*DOCUMENT SEGMENT*.
"""

Things I learned at PGConf.EU 2022

2022-10-28
⇦
⇧
⇨

The biggest yearly European Postgres, PGConf.EU took place from 26th to 28th October in Berlin. As I have a bunch of friends in Berlin and like Postgres, I decided to attend. I also submitted a talk but wasn't accepted (which in the end did not surprise me, as they got more than 260 submissions and could only accept ~80). So after a nice and productive 8h train ride from Vienna to Berlin, I spend three very informative days at the conference, met up with my Perl friends in a nice beer garden with a gigantic chestnut tree, and also spend a few nice evenings / breakfasts with various old friends who moved to Berlin ages ago. I got to cycle around quite a lot (very nice), but missed the Critical Mass on Friday (hanging around with friends was nicer...)

Here are my slightly edited notes about what I learned (or at least try to remember) and/or found funny, directly from the train ride back to Vienna. The notes might contain errors and misunderstandings, so please do check out the slides of the talks, which are hopefully linked from the respective talk pages.

Day1

Efficient Graph Analysis with SQL/PGQ - Peter Boncz
- Happy that I don't have enough data to worry about CPU cache hits
- Cypher (graph query language) looks .. complex
- "ASCII Art graph syntax" : MATCH (x:Account)−[:isLocatedIn]−>(g:City)<−[:isLocatedIn]−(y:Account)
- SQL/PGQ is a new standard based on Cypher and similar prior art
- could be done with with recursive but comparable recursive queries are much more complex
- But it would be nice to have it in Postgres (and I think it's planned?)
Changelog vs Two-dimensional time - what works better? - Henrietta Dombrovskaya
- Similar to "Temporal Tables" (which is an SQL standard to limit the validity of data to a given time range), but with one more dimension (hence "bi-temporal")
- https://github.com/hettie-d/pg_bitemporal
- Can be done in Postgres thanks to support for range types, infinity and GIST index
- "You can do that easily in one gigantic CTE"
- SELECT * FROM bitemp WHERE now()<@asserted and now()<@effective
BRIN improvements and new opclasses - Tomas Vondra
- BTREEs are nice and useful, but large (on disk)
- BRIN only works (well) with proper data, eg append-only timestamps
- minmax_multi to work around outliers destorying index performance
- bloom-filter, good for uuid (do we need that for access-by-uuid? - not for primary key, so still need to check)
- "It's all about being smarter by not doing work that doesn't need to be done"
Performance tips you have never seen before - Hans-Jürgen Schönig
- latency matters (connect via localhost vs socket)
- column order matters for storage (first fixed size (int) due to "alignment", then relevant (esp for broad tables))

"""

*GOALS*.
[a] Translate this sentence from the PGConf.EU notes into Spanish: "The notes might contain errors and misunderstandings, so please do check out the slides of the talks, which are hopefully linked from the respective talk pages."
[b] Continue the PGConf.EU notes from the last line shown.

Dataset rows
"""

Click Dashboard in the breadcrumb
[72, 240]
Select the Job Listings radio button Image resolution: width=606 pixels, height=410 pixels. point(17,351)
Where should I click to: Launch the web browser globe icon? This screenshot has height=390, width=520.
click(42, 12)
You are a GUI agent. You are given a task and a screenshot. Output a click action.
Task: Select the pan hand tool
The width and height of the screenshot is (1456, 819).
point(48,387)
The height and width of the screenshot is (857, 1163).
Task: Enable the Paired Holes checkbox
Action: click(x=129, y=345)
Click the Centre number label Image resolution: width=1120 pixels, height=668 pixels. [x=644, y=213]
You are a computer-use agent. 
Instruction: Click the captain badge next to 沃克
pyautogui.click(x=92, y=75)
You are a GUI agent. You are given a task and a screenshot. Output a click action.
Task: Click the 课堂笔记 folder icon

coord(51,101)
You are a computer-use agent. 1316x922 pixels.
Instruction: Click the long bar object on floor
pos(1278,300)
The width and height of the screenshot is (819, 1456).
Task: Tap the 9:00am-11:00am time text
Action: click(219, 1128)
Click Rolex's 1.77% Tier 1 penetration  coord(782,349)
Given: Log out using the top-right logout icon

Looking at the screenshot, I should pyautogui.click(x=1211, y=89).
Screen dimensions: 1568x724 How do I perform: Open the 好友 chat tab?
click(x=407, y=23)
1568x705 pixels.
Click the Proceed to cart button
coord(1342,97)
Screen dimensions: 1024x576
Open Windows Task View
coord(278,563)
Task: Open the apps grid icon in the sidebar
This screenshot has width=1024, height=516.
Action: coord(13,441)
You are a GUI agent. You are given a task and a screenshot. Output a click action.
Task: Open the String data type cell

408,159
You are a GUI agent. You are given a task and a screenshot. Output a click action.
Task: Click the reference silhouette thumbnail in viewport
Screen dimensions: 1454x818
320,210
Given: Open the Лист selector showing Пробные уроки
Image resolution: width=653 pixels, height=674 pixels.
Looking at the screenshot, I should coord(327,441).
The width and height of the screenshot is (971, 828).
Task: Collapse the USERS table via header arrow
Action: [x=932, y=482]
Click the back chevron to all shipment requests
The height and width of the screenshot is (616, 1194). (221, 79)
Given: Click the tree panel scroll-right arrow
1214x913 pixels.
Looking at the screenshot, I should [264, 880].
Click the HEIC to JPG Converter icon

"""

*ANSWERS TO THE EXERCISES*.
[a] Las notas podrían contener errores y malentendidos, así que no dejen de consultar las diapositivas de las charlas, que con suerte están enlazadas desde las páginas de cada charla.

[b]
- index: hashtext(email), then select ... where hashtext(email) = hashtext('serach@email') and email ='search@email'
- pgstattuple
- FDW fetch_size
- Fulltext index needs vacuum regularly (because new entries will be put into a pending list, which has to be seqscanned after checking the index and is only merged during vacuum)
Understanding the impact of Materialized CTEs - Divya Sharma
- CTE always materialized to temporary table (before 12), 12+ has conditional materialization
- work_mem, enable_master
- recursive (or multiple references), "with sideeffect", MATERIALZE => always materialize
- generate_series is not only used by consultants (as suggested by Hans-Jürgen Schönig earlier), but in ~50% of talks at pgconfeu :-)
- NOT MATERIALIZED -> inline even though planer would not inline, which can be faster depending on indexes and the CTE. "It depends"
No Array of Sunshine: an Introduction to Data Types from a Data Quality Perspective - Renee Phillips
- Goldilocks and the tree data types => other talk to check out?
- Postgres is using 1-based array
- Don't use "NULL" as your vanity license plate
- True duplicates vs fake duplicates (eg times without timezone on timezone change)
- "You solve one problem, you create at least one more"
- Good talks, but a bit to basic for me
Inside the machine room of a world map: PostgreSQL and OpenStreetMap - Sarah Hoffmann
- OSM is not using PostGIS!!
- it has three main data types: node, way, relation
- OSM is "a experiment to get away with as little as possible to achieve world domination"
- it is BIG!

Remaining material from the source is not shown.